Benjamin Franklin. Thomas Jefferson Foundation, Inc. Photograph by Edward Owen

Artist/Maker: Copy attributed to Jean Valade (1709-1787) after 1778 original by Joseph-Siffrede Duplessis (1725-1802)

Created: c. 1786

Origin/Purchase: Paris

Materials: oil on canvas

Dimensions: 73 × 58.9 (28 3/4 × 23 3/16 in.)

Location: Parlor

Provenance: Thomas Jefferson; by purchase to the Boston Athenaeum at the sale of Jefferson's art collection at the Athenaeum in 1828; by loan to the Museum of Fine Arts, Boston, in 1876; by purchase to the Thomas Jefferson Memorial Foundation in 1977

Accession Number: 1977-80

Historical Notes: Although Jefferson identified this painting as ". an original drawn for the Abbé Very by Greusz," it is a copy of Duplessis's famous fur-collar portrait, now in the Metropolitan Museum of Art.[1] Duplessis, a respected portrait painter, exhibited it in the Salon of 1779, and numerous copies of it were made by Duplessis as well as other artists.

Jefferson purchased "a picture 96 f." from Jean Valade, a painter, member of the Academie Royalé, and sometime dealer, on September 10, 1786.[2] Nearly a year later Jefferson received a note from Valade who then offered him a portrait of Louis XVI "bien proportionné pour le Cabinet" and reminded Jefferson that he had secured the portrait of Franklin for him.[3] The September 1786 payment  was probably for that picture.

Jefferson's attribution of the portrait to Greuze is curious because his Franklin more closely resembles Duplessis's likeness (1778) than Greuze's (1779). Charles Coleman Sellers suggested that Valade used the better-recognized names of Greuze and the Abbé de Veri to help make the sale.[4] Jefferson, however, could have seen Greuze's Franklin (1777) in the Abbé de Veri's collection (he was then living in Paris) and recognized the difference between the Duplessis and Greuze portraits.

At Monticello Franklin hung in the upper tier in the Parlor. After Jefferson's death it was shipped to the Boston Athenaeum in 1828 where it was the only painting that was sold. The Boston Athenaeum paid $200 for it to Joseph Coolidge, Jr., Jefferson's grandson-in-law. Coolidge reported to Mrs. Randolph, "the Exhibition has closed, and only one has, as yet, been sold; the Franklin, to the Atheneum!"[5]

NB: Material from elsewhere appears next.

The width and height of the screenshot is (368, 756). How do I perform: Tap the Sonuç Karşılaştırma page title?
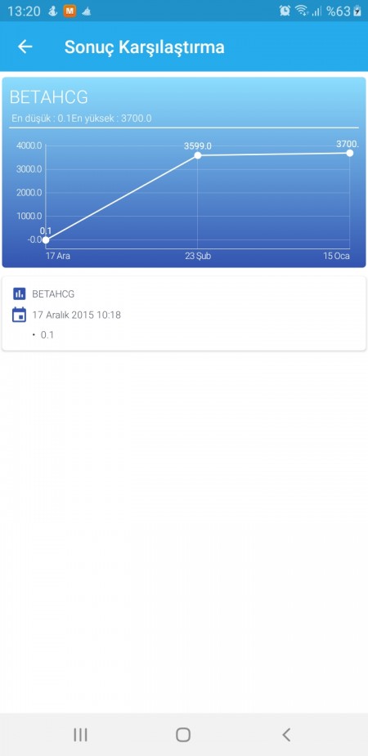click(144, 47)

- Text from Stein, Worlds, 136

References

  1. ^ Jefferson's Catalogue of Paintings &c., Accession #2958-bThe Thomas Jefferson PapersSpecial Collections, University of Virginia Library. For a transcription of Jefferson's catalogue, see Seymour Howard, "Thomas Jefferson's Art Gallery for Monticello," The Art Bulletin 59, no. 4 (1977): 583-600.
  2. ^ MB, 1:638. Transcription available at Founders Online.
  3. ^ Valade to Jefferson, August 24, 1787, in PTJ, 12:54. Transcription available at Founders Online.
  4. ^ Charles Coleman Sellers, Benjamin Franklin in Portraiture (New Haven: Yale University Press, 1962), 254.
  5. ^ Coolidge to Martha Jefferson Randolph, August 7, 1828, Correspondence of Ellen Wayles Randolph Coolidge, 1810-1861, Accession #9090, 9090-c, 38-584, Special Collections, University of Virginia Library. Transcription available online at Jefferson Quotes and Family Letters.